### Working data
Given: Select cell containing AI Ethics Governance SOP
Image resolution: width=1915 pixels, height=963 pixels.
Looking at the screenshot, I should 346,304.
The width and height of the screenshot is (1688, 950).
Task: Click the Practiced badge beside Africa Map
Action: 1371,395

### What this task involves
Arrange all of the data above into a Markdown table with two columns, Row and Line. Number each non-blank line in order under Row and place its text under Line, leaving out blank lines.

### Reply
| Row | Line |
|---|---|
| 1 | Given: Select cell containing AI Ethics Governance SOP |
| 2 | Image resolution: width=1915 pixels, height=963 pixels. |
| 3 | Looking at the screenshot, I should 346,304. |
| 4 | The width and height of the screenshot is (1688, 950). |
| 5 | Task: Click the Practiced badge beside Africa Map |
| 6 | Action: 1371,395 |